─── Material provided ───

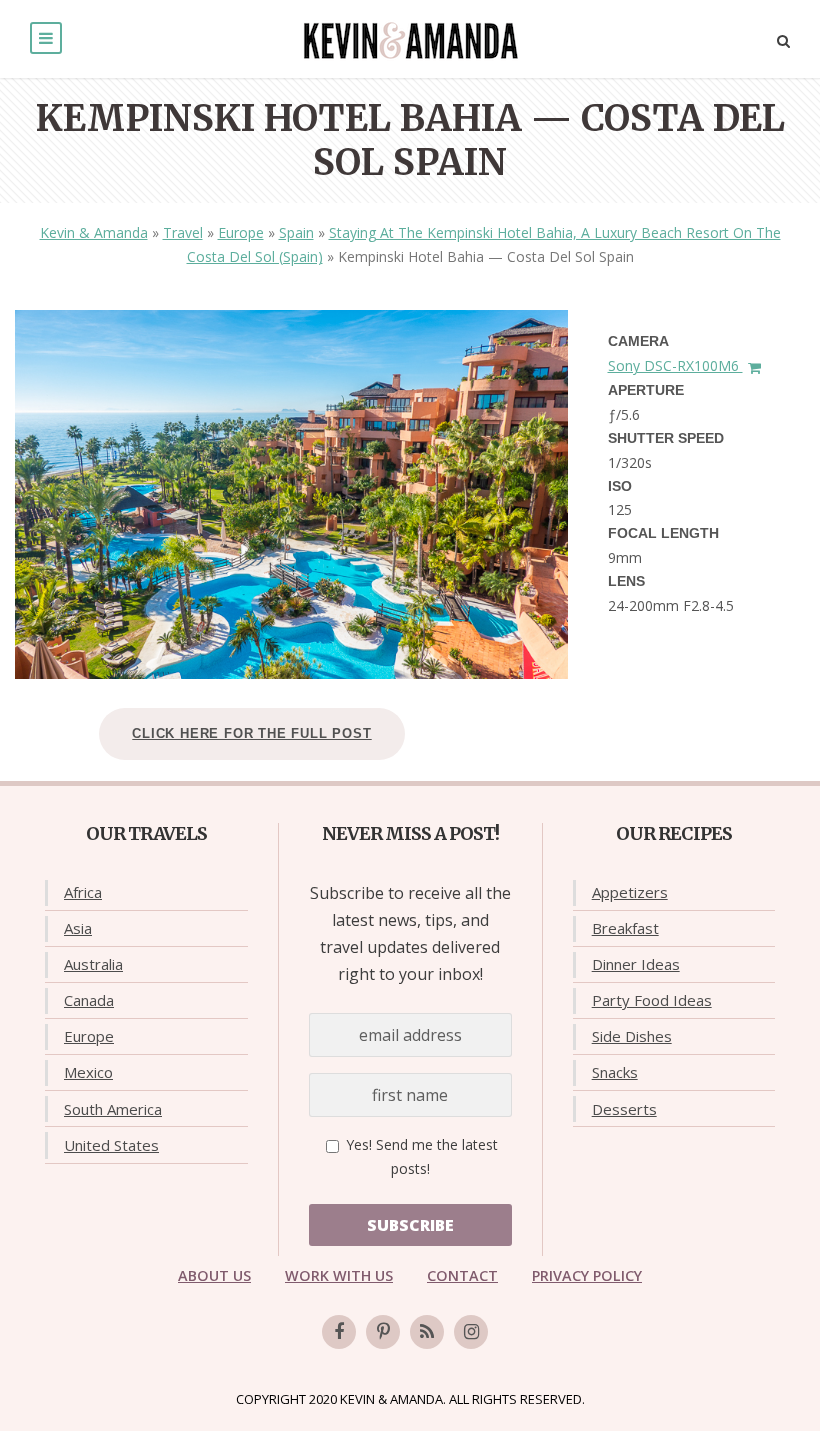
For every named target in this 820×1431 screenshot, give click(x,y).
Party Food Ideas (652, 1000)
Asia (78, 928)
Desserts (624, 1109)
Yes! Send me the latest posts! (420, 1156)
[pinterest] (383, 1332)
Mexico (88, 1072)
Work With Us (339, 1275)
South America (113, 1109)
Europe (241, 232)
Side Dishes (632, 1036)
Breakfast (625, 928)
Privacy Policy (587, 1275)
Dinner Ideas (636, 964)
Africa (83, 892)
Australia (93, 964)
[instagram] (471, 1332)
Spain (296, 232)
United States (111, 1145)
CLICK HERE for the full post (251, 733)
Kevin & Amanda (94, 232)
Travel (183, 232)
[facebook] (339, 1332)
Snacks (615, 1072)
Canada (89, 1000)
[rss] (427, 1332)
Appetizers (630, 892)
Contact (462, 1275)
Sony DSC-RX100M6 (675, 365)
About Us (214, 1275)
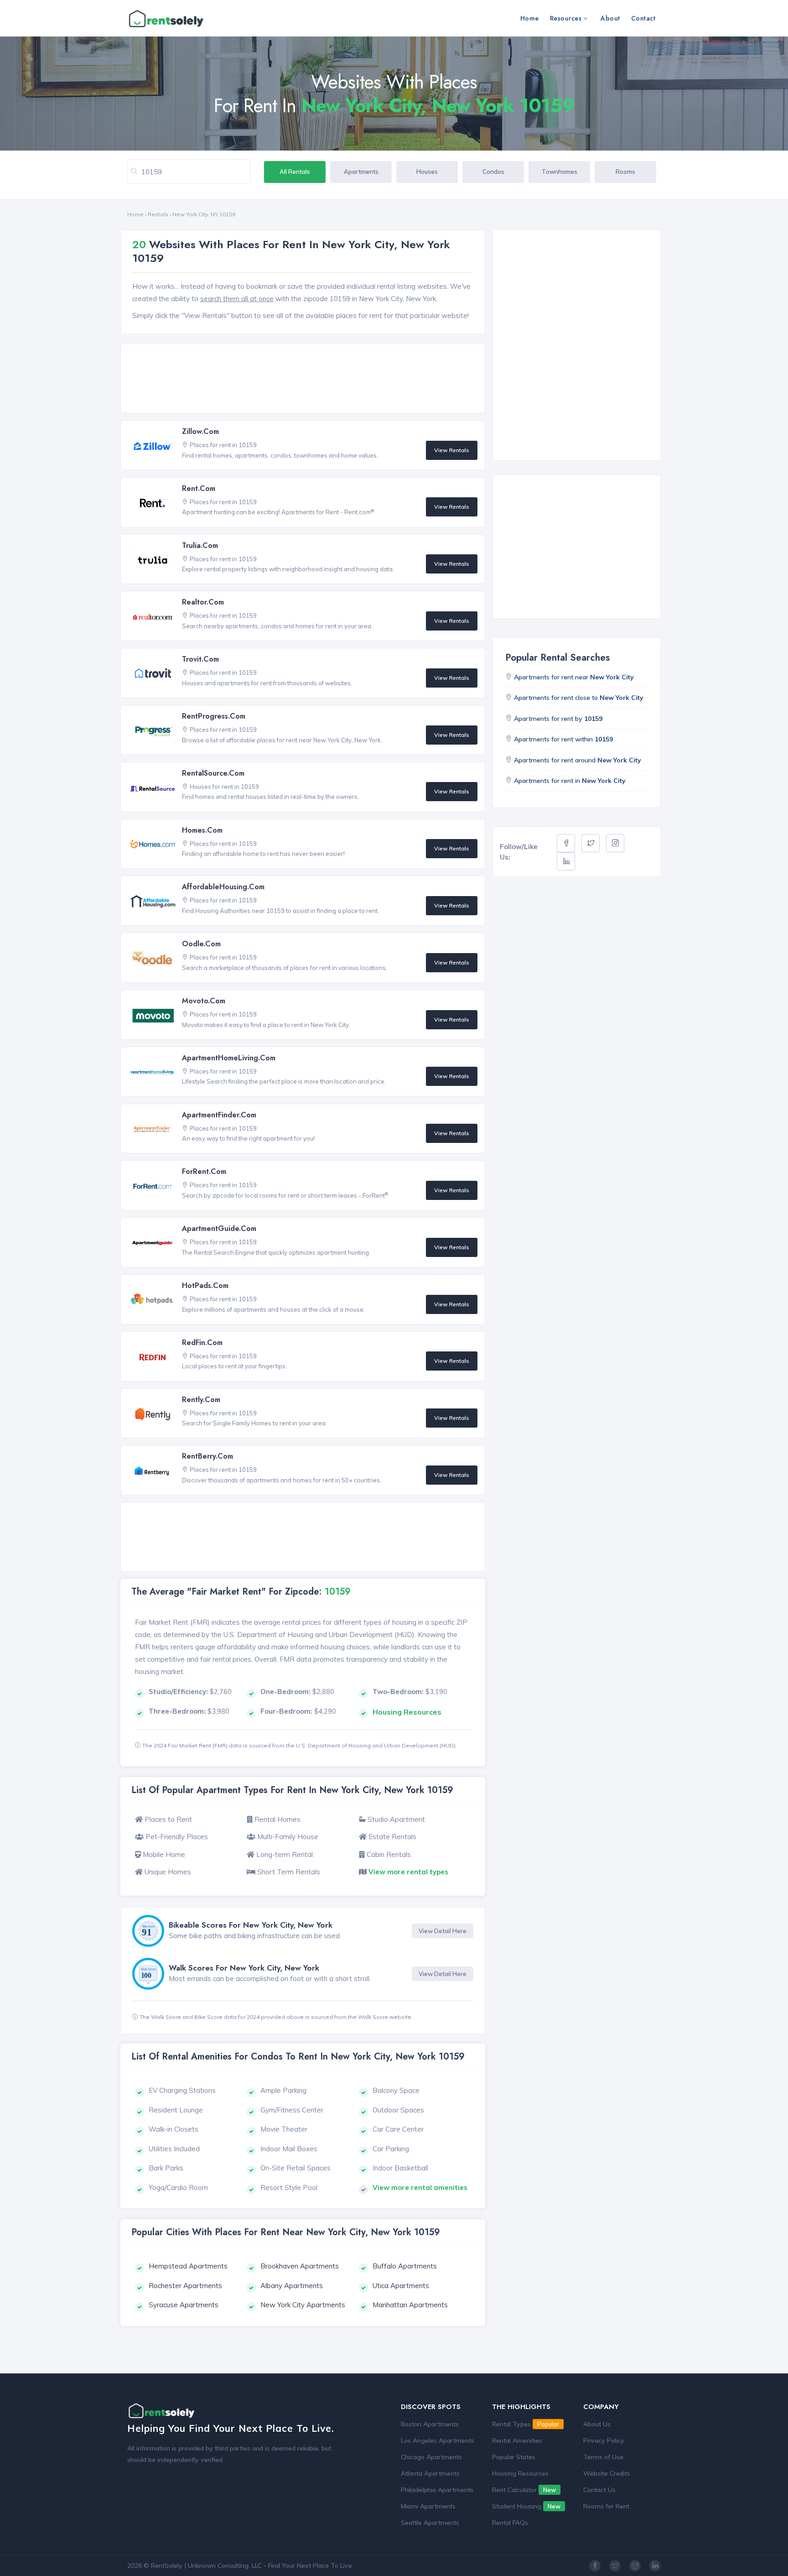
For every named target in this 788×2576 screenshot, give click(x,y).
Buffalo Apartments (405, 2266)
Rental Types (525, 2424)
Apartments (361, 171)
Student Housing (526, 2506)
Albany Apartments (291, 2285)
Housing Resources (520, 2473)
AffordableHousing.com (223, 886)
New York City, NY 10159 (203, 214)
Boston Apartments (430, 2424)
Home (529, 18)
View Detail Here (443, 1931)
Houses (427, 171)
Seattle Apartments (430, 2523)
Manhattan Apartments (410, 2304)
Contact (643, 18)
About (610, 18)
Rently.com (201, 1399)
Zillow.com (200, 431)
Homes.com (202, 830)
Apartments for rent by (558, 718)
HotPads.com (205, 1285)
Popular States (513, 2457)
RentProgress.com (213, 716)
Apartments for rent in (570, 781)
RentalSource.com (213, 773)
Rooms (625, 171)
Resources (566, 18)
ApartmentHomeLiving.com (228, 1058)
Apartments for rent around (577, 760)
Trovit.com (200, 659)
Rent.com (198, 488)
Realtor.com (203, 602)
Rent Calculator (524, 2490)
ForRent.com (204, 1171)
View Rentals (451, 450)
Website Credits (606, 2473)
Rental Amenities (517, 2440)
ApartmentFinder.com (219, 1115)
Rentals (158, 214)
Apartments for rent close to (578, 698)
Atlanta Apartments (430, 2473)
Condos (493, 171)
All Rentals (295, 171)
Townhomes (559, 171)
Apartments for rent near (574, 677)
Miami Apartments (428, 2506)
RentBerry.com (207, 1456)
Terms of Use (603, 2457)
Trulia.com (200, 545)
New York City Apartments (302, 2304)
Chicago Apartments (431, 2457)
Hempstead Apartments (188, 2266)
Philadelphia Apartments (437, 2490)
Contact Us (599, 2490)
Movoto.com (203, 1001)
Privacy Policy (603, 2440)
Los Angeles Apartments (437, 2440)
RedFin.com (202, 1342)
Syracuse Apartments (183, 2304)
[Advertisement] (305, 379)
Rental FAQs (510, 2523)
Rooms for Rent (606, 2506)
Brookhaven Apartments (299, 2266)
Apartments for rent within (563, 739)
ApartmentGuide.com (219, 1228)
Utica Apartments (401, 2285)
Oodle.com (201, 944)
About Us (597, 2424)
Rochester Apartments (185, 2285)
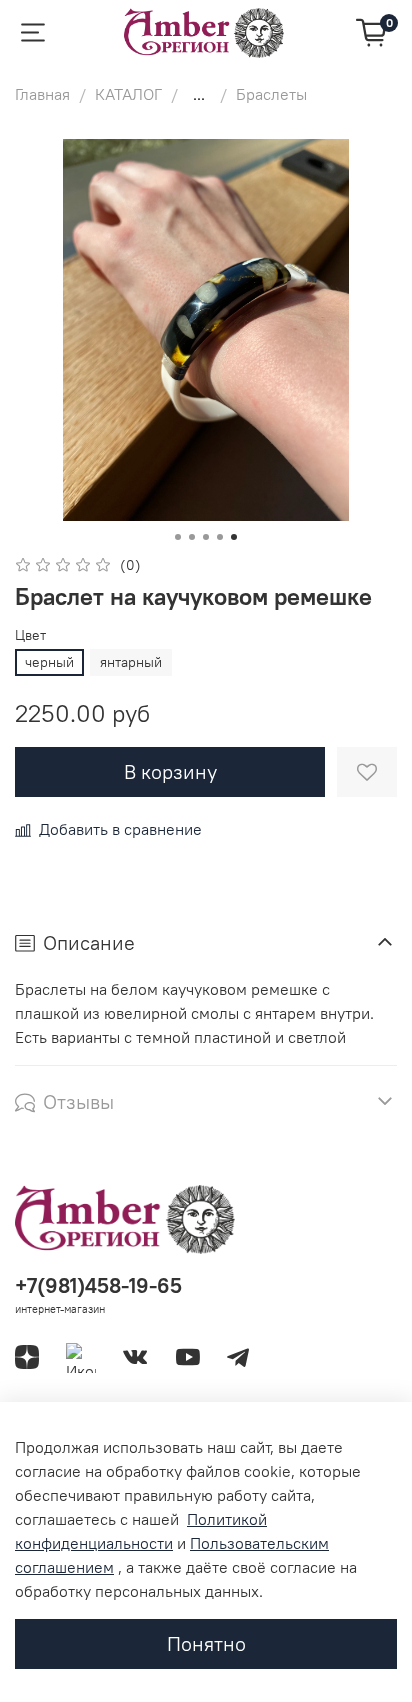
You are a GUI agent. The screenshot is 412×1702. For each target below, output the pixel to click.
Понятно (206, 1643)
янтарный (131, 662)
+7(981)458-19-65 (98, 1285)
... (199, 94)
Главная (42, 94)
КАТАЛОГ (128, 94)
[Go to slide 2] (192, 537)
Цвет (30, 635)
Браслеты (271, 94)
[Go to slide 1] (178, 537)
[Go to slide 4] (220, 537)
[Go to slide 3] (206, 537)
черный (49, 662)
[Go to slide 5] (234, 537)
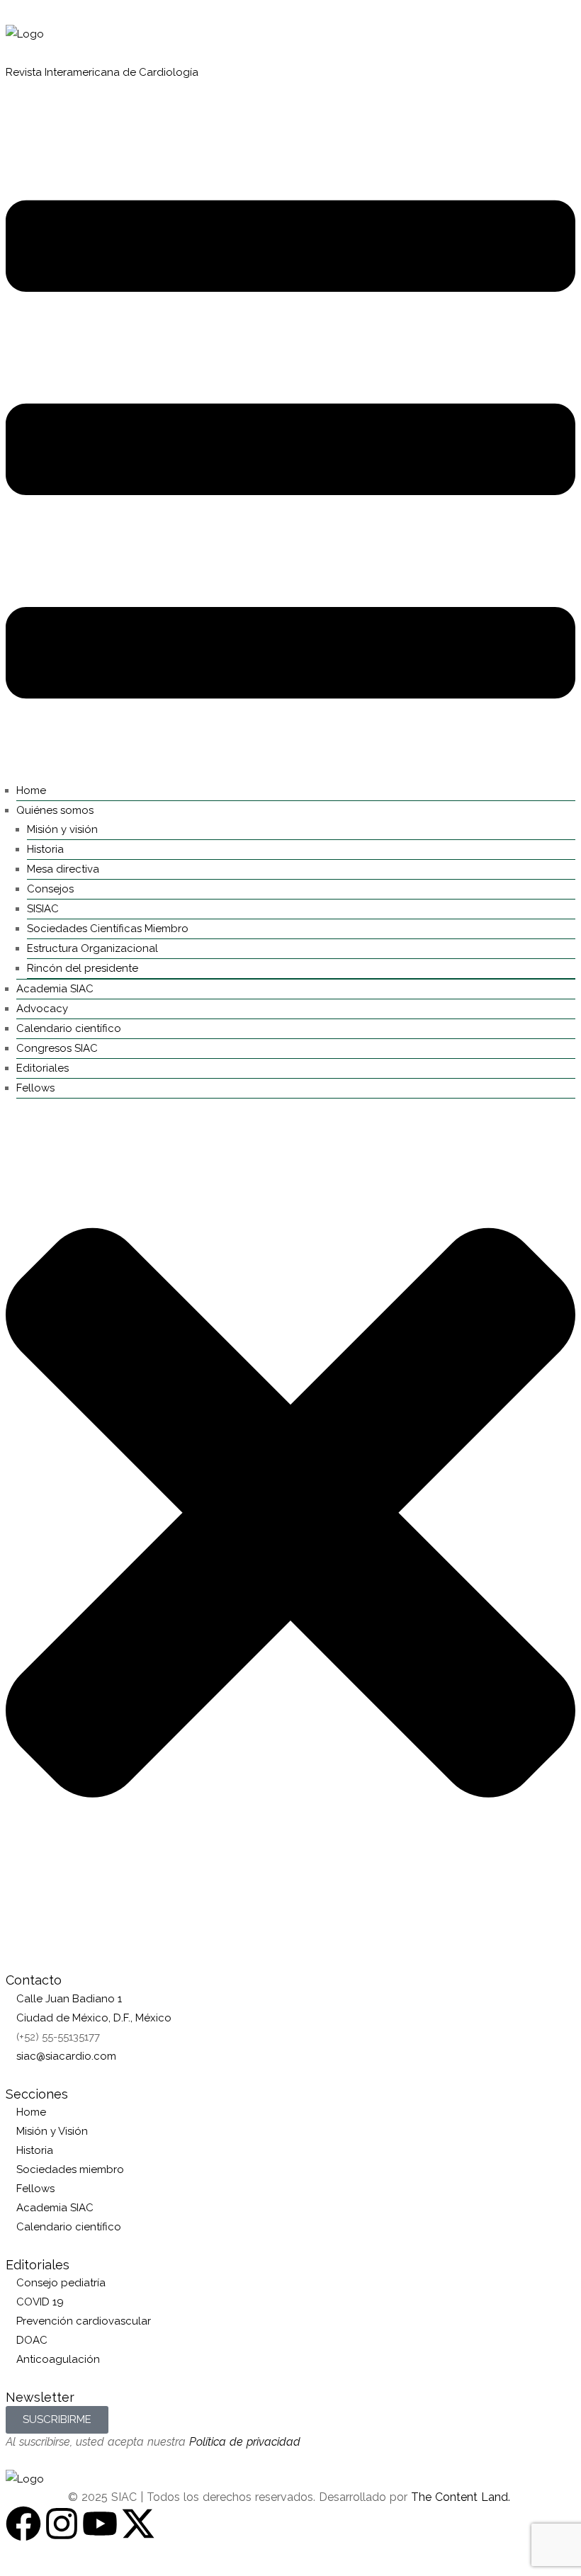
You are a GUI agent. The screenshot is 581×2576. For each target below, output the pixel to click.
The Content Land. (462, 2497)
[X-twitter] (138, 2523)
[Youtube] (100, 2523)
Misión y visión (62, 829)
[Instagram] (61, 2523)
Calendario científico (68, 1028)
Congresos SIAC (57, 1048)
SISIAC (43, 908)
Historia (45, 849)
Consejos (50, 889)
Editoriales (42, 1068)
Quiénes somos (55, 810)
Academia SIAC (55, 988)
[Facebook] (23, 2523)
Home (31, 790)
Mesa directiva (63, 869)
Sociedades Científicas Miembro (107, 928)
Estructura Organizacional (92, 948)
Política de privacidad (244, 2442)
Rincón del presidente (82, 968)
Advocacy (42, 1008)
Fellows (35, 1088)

───

Exercise aim: Without carrying over any picture, retype the records above word for word.

Task output:
For every named target in this 820×1431 screenshot, give click(x,y).
Party Food Ideas (652, 1000)
Asia (78, 928)
Desserts (624, 1109)
Yes! Send me the latest posts! (420, 1156)
[pinterest] (383, 1332)
Mexico (88, 1072)
Work With Us (339, 1275)
South America (113, 1109)
Europe (241, 232)
Side Dishes (632, 1036)
Breakfast (625, 928)
Privacy Policy (587, 1275)
Dinner Ideas (636, 964)
Africa (83, 892)
Australia (93, 964)
[instagram] (471, 1332)
Spain (296, 232)
United States (111, 1145)
CLICK HERE for the full post (251, 733)
Kevin & Amanda (94, 232)
Travel (183, 232)
[facebook] (339, 1332)
Snacks (615, 1072)
Canada (89, 1000)
[rss] (427, 1332)
Appetizers (630, 892)
Contact (462, 1275)
Sony DSC-RX100M6 (675, 365)
About Us (214, 1275)
For every named target in this 788×2576 screenshot, give click(x,y).
Buffalo Apartments (405, 2266)
Rental Types (525, 2424)
Apartments (361, 171)
Student Housing (526, 2506)
Albany Apartments (291, 2285)
Housing Resources (520, 2473)
AffordableHousing.com (223, 886)
New York City, NY 10159 (203, 214)
Boston Apartments (430, 2424)
Home (529, 18)
View Detail Here (443, 1931)
Houses (427, 171)
Seattle Apartments (430, 2523)
Manhattan Apartments (410, 2304)
Contact (643, 18)
About (610, 18)
Rently.com (201, 1399)
Zillow.com (200, 431)
Homes.com (202, 830)
Apartments for rent by (558, 718)
HotPads.com (205, 1285)
Popular States (513, 2457)
RentProgress.com (213, 716)
Apartments for rent in (570, 781)
RentalSource.com (213, 773)
Rooms (625, 171)
Resources (566, 18)
ApartmentHomeLiving.com (228, 1058)
Apartments for rent around (577, 760)
Trovit.com (200, 659)
Rent.com (198, 488)
Realtor.com (203, 602)
Rent Calculator (524, 2490)
ForRent.com (204, 1171)
View Rentals (451, 450)
Website Credits (606, 2473)
Rental Amenities (517, 2440)
ApartmentFinder.com (219, 1115)
Rentals (158, 214)
Apartments for rent close to (578, 698)
Atlanta Apartments (430, 2473)
Condos (493, 171)
All Rentals (295, 171)
Townhomes (559, 171)
Apartments for rent near (574, 677)
Miami Apartments (428, 2506)
RentBerry.com (207, 1456)
Terms of Use (603, 2457)
Trulia.com (200, 545)
New York City Apartments (302, 2304)
Chicago Apartments (431, 2457)
Hempstead Apartments (188, 2266)
Philadelphia Apartments (437, 2490)
Contact Us (599, 2490)
Movoto.com (203, 1001)
Privacy Policy (603, 2440)
Los Angeles Apartments (437, 2440)
RedFin.com (202, 1342)
Syracuse Apartments (183, 2304)
[Advertisement] (305, 379)
Rental FAQs (510, 2523)
Rooms for Rent (606, 2506)
Brookhaven Apartments (299, 2266)
Apartments for rent within (563, 739)
ApartmentGuide.com (219, 1228)
Utica Apartments (401, 2285)
Oodle.com (201, 944)
About Us (597, 2424)
Rochester Apartments (185, 2285)
You are a GUI agent. The screenshot is 412×1702. For each target below, output the pixel to click.
Понятно (206, 1643)
янтарный (131, 662)
+7(981)458-19-65 (98, 1285)
... (199, 94)
Главная (42, 94)
КАТАЛОГ (128, 94)
[Go to slide 2] (192, 537)
Цвет (30, 635)
Браслеты (271, 94)
[Go to slide 1] (178, 537)
[Go to slide 4] (220, 537)
[Go to slide 3] (206, 537)
черный (49, 662)
[Go to slide 5] (234, 537)
You are a GUI agent. The screenshot is 581×2576. For each target below, output the pixel to click.
The Content Land. (462, 2497)
[X-twitter] (138, 2523)
[Youtube] (100, 2523)
Misión y visión (62, 829)
[Instagram] (61, 2523)
Calendario científico (68, 1028)
Congresos SIAC (57, 1048)
SISIAC (43, 908)
Historia (45, 849)
Consejos (50, 889)
Editoriales (42, 1068)
Quiénes somos (55, 810)
Academia SIAC (55, 988)
[Facebook] (23, 2523)
Home (31, 790)
Mesa directiva (63, 869)
Sociedades Científicas Miembro (107, 928)
Estructura Organizacional (92, 948)
Política de privacidad (244, 2442)
Rincón del presidente (82, 968)
Advocacy (42, 1008)
Fellows (35, 1088)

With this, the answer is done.